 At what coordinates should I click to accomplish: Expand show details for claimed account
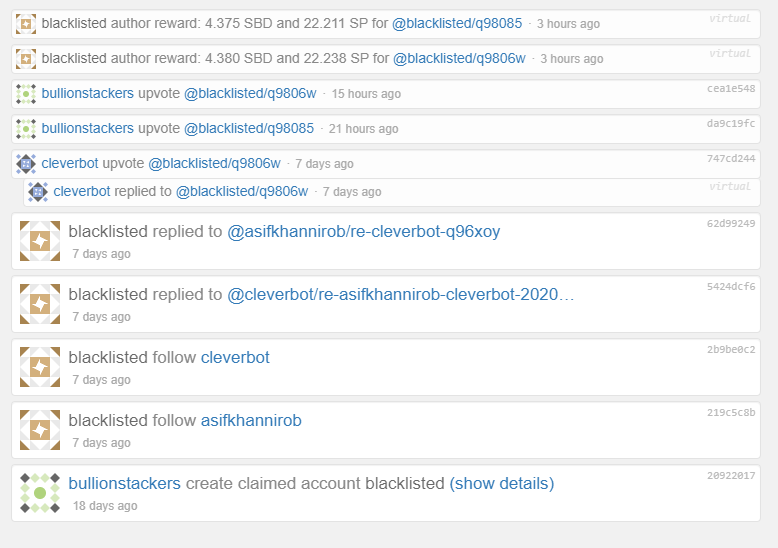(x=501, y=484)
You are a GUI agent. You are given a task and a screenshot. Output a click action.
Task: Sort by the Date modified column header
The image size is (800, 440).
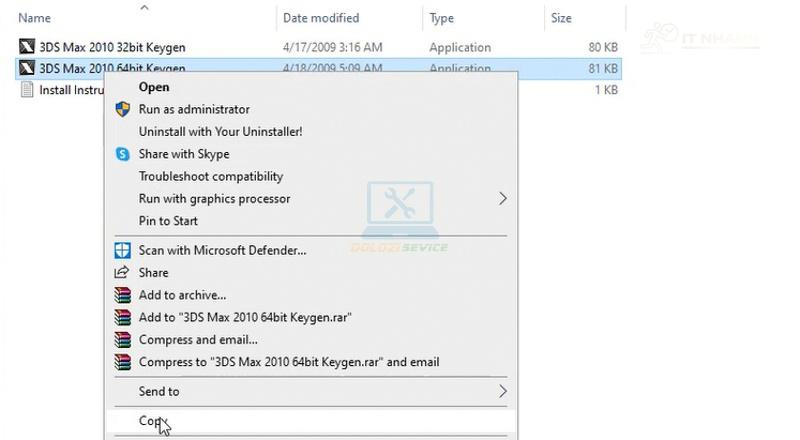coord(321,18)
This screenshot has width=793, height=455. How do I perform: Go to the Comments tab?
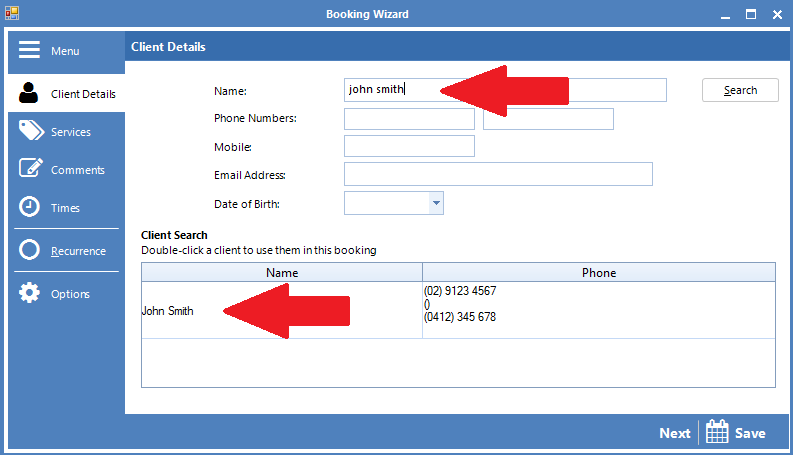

================

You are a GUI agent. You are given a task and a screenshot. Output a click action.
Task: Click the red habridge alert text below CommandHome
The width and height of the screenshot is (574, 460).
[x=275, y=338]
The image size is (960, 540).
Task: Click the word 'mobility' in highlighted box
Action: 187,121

================

Exercise:
Starting with the line above that holds "The image size is (800, 440).", restate each line word for word up to and including the line that holds "This screenshot has". Drop the pictures.

Completed task:
The image size is (800, 440).
coord(321,18)
This screenshot has width=793, height=455. How do I perform: Go to the Comments tab?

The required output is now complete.